## Assignment
Would it be possible to output exactly, and only, the lines below from the one holding "Instruction: Open the" to the last line, both included, with every picture left out?

━━ Exercise input ━━

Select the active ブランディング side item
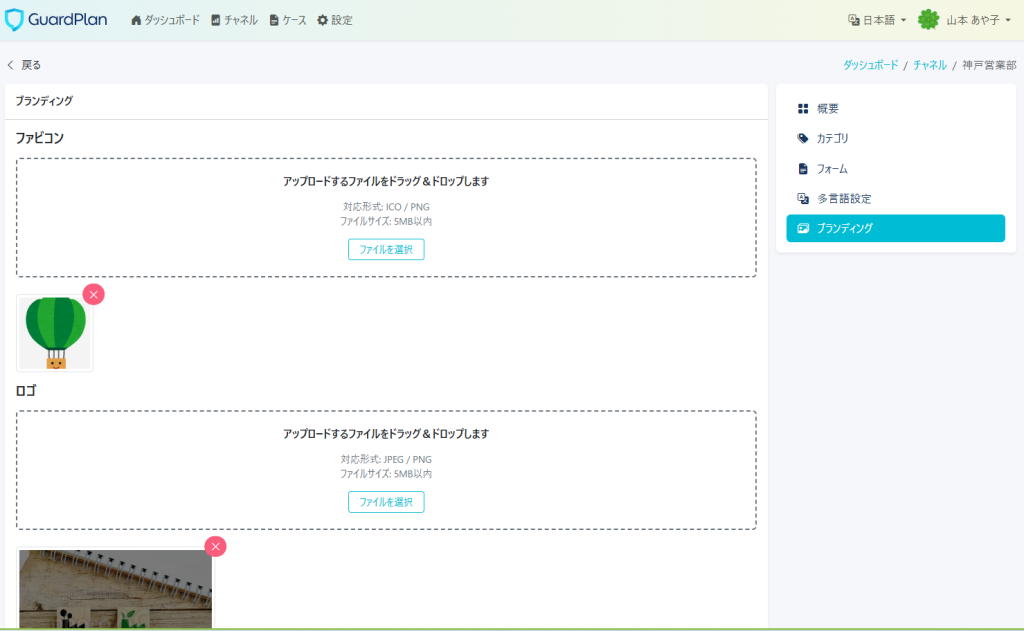The height and width of the screenshot is (631, 1024). click(x=895, y=228)
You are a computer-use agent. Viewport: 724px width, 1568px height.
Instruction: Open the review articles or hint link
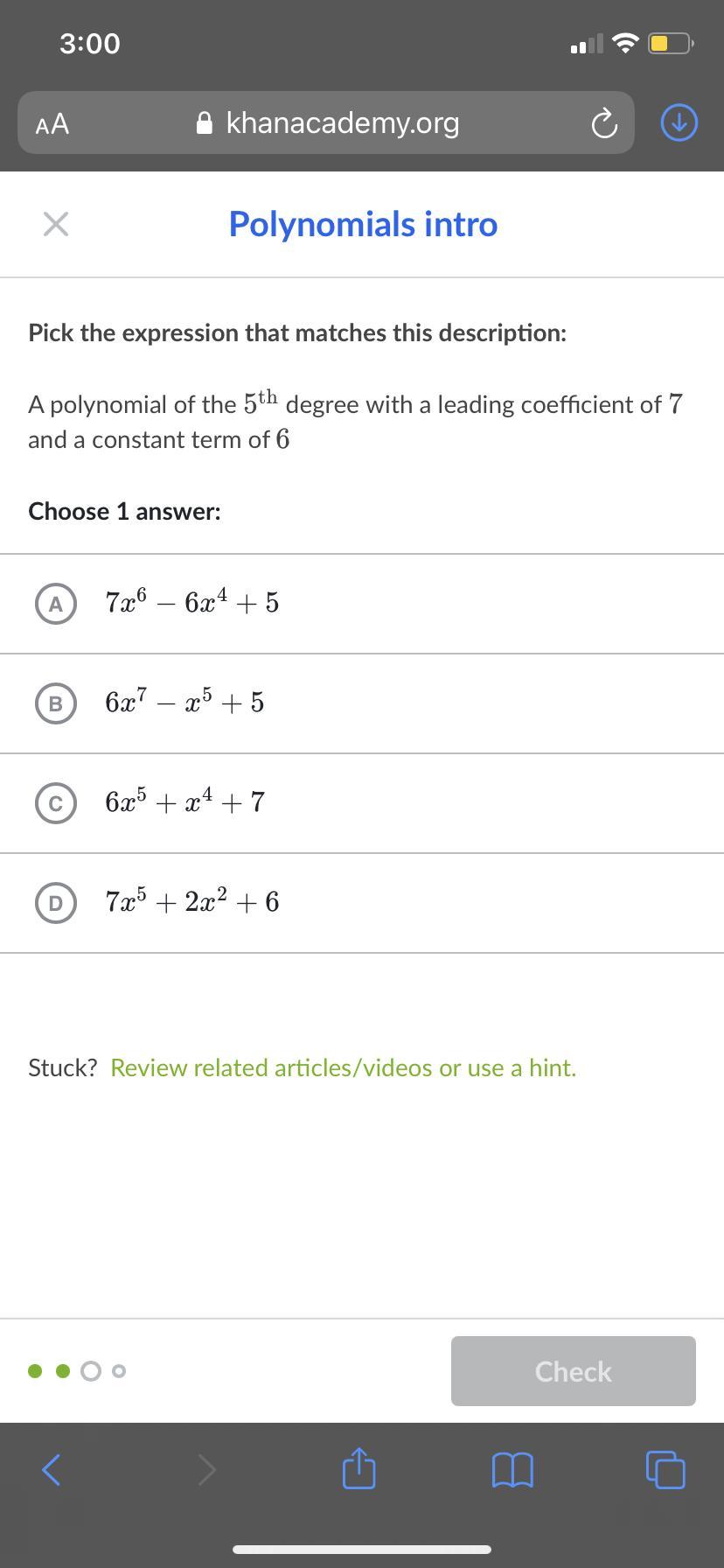click(x=343, y=1068)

━━━

## Reply
Instruction: Open the review articles or hint link
click(x=343, y=1068)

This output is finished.